Last year I wrote about how December 15th brings mixed feelings via a post that was itself titled, "Mixed Feelings." I find myself spending today with even more mixed feelings worth sharing...
It is now December 15th of 2022.
A year ago, today, my Bubbie was buried.
Three years ago, today, we lost our baby, Shalom Avalon Bitterbaum.
A number of years ago (but not too many) my mother, Ellen Burton, was born.
I am joyful for my mom's birthday, pleased to have many good friends, and so happy to be a parent to Clarkson with my wonderful wife, Samii.
I face sorrow that can be overwhelming thinking of those we've lost since December of 2019. There was a baby we hoped for but couldn't have. My Father-in-law, Matt. My Mother-in-Law Kim. My wife's Grandfather. My Aunt Martha. My Bubbie.

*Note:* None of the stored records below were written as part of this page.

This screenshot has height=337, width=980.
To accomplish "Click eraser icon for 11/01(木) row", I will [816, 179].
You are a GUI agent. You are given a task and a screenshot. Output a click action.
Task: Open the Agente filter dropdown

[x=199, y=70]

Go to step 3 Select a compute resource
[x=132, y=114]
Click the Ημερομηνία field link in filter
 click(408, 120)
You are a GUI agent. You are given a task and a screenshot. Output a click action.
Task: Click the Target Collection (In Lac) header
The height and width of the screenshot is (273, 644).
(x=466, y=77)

It all kicks off on December 15th of those three years ago.
December 2019-December 2020 was the worst year ever between lost family and there was also COVID-19 screwing life up, don't forget that.

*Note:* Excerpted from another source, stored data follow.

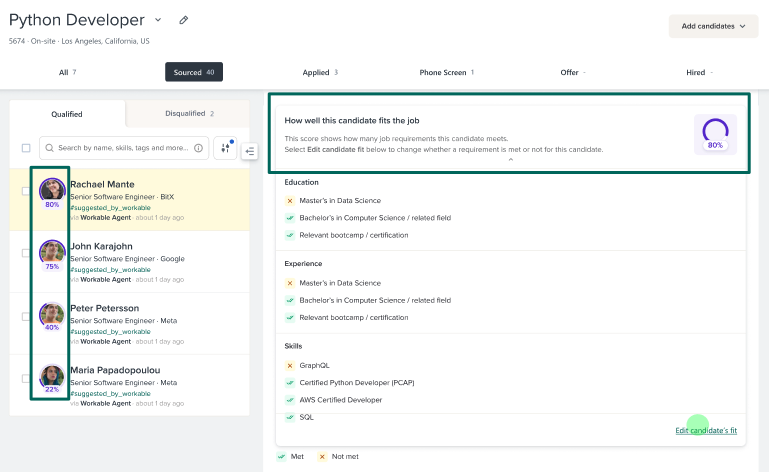769x472 pixels.
Task: Open the candidate filters icon button
Action: pyautogui.click(x=225, y=148)
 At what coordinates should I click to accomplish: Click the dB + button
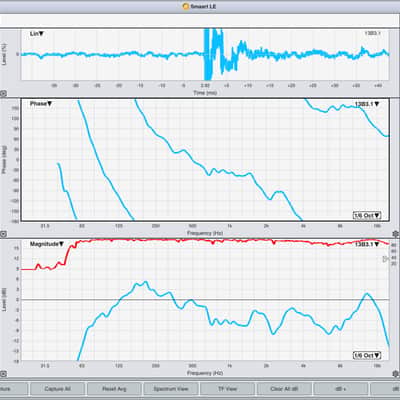(x=340, y=389)
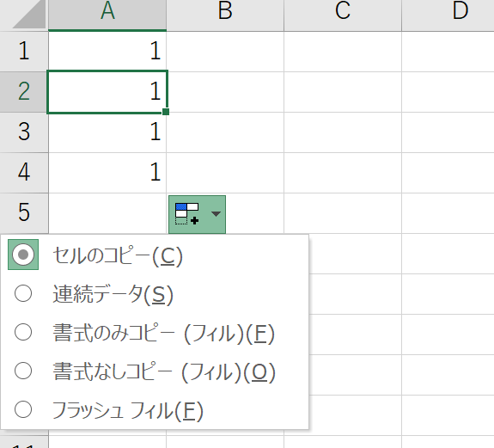Screen dimensions: 494x448
Task: Select column A header
Action: [x=107, y=15]
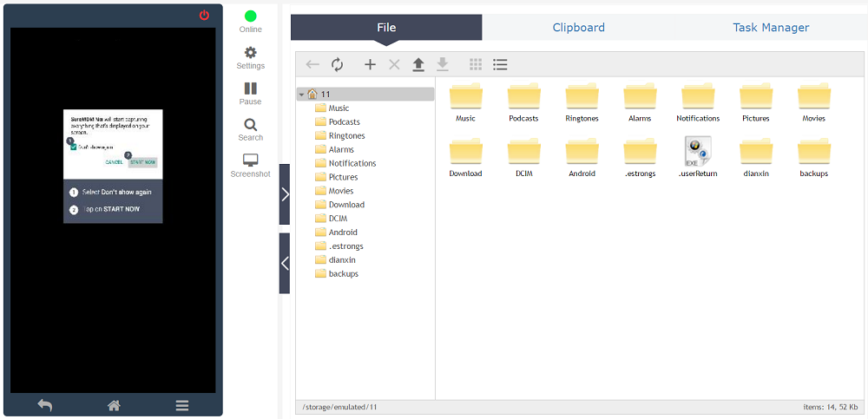868x419 pixels.
Task: Open the Android menu button
Action: coord(182,405)

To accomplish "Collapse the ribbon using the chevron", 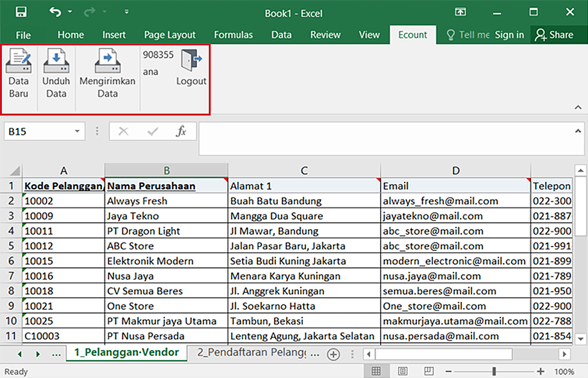I will pos(578,108).
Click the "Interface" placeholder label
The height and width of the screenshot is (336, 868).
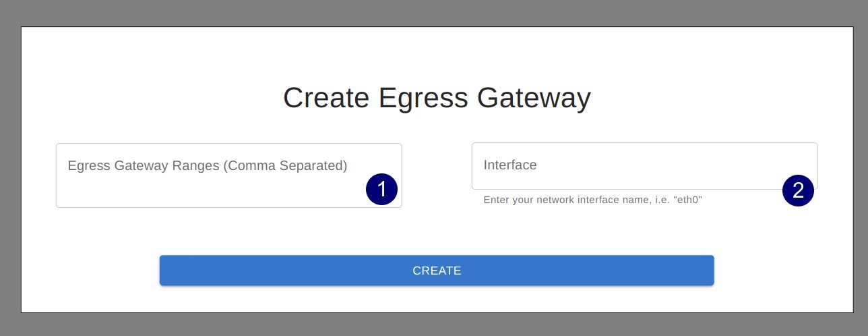[510, 165]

December 2020-2021 was all about rebuilding and refocusing while hard things happened but we persevered.
December 2021-2022 was about feeling something that isn't necessarily a sense of recovery, but feeling like I and other loved ones are finally in a better place about the past, present, and hoping for a brighter future.
I continue to have mixed feelings every year on this day. All I can do is continue to heal and grow as a person. That's the goal, at least.